London Living Wage
NJC pay fair and appropriate rates of pay and is an advocate of the London Citizens & UNITE Living Wage Campaign. London Citizens are a pressure group devoted to "A fair day's pay for a hard day's work". They describe the London Living Wage as "the level of pay and conditions that enables a full-time worker to make ends meet for themselves and their family". Over 50% of cleaners in London are members of the trade union UNITE formed from the merger of Amicus and the TGWU.
London Citizens state that full-time cleaners in London should be at least:
- Paid a Living Wage (£7.85/hour).
- Eligible for 10 days full sick pay.
- Eligible for 28 days paid holiday (including bank holidays).

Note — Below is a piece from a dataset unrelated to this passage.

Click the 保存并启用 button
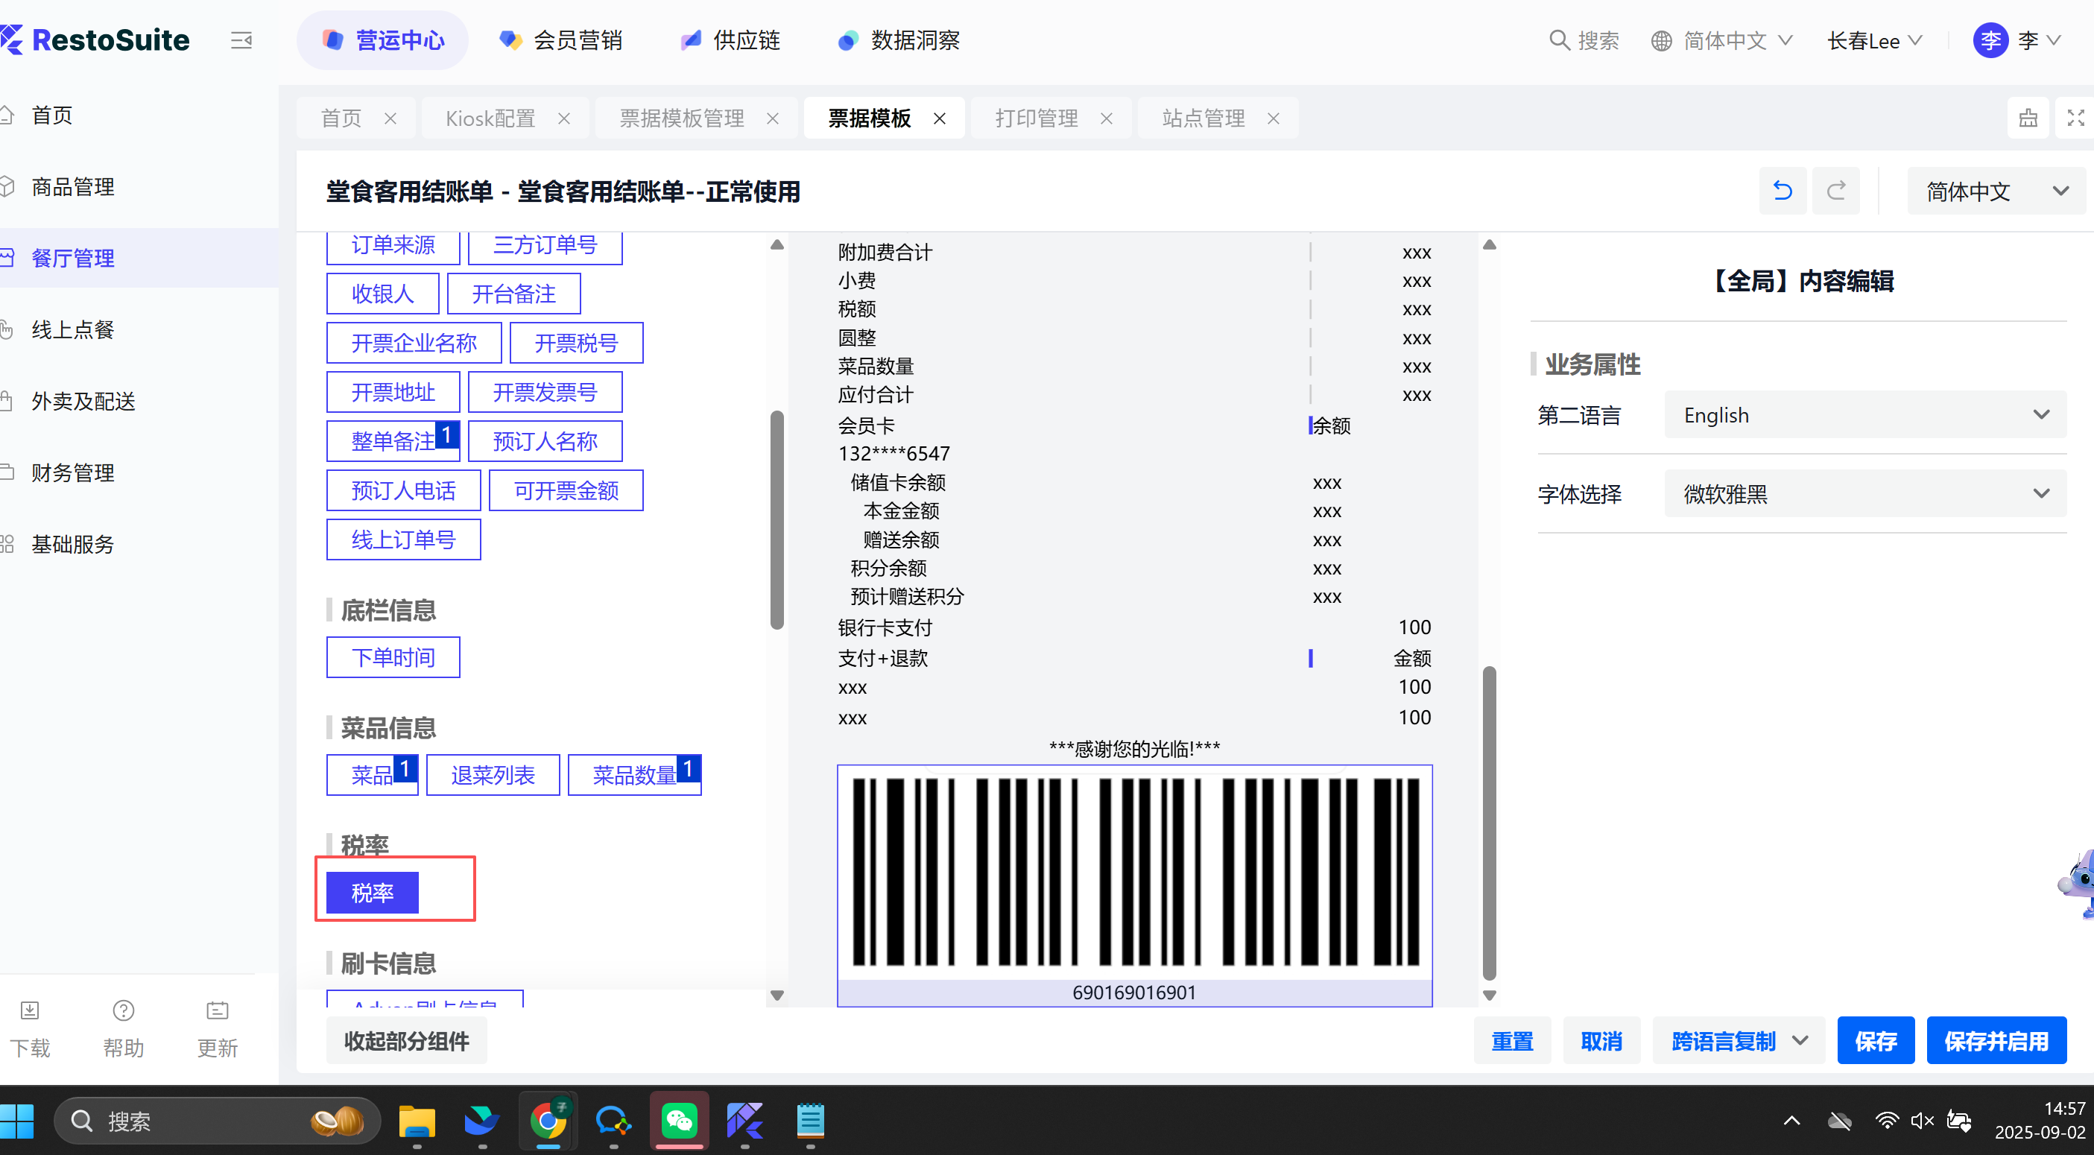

- Given access to a recognised trade union.
London is an expensive city. The principle London Weighting, that wages should reflect these higher costs, is long accepted. The statutory minimum wage does not take this regional variation into account. According to London Citizens, due to the high costs of living in the capital, the national minimum wage keeps 400,000 Londoners below the poverty line.
The combined London Citizens and UNITE campaign has brought increased wages to cleaners at the London offices of HSBC, Barclays, Morgan Stanley, Lehman Brothers, Deutsche Bank, RBS, KPMG, PWC and Lovells. With this growing number of ‘victories’, they are now pursuing Living Wage Zones in Canary Wharf and the City of London to "make sure that no-one cleaning in that area has to suffer poverty wages".
Barclays Employee Relations Director Dominic Johnson said the company "believe that people who work for our contractors, whether cleaners, security staff or in other roles, all contribute to our customers' experience of Barclays. Fair pay means motivated staff who stay working at Barclays longer. Improving people's standard of living makes business sense."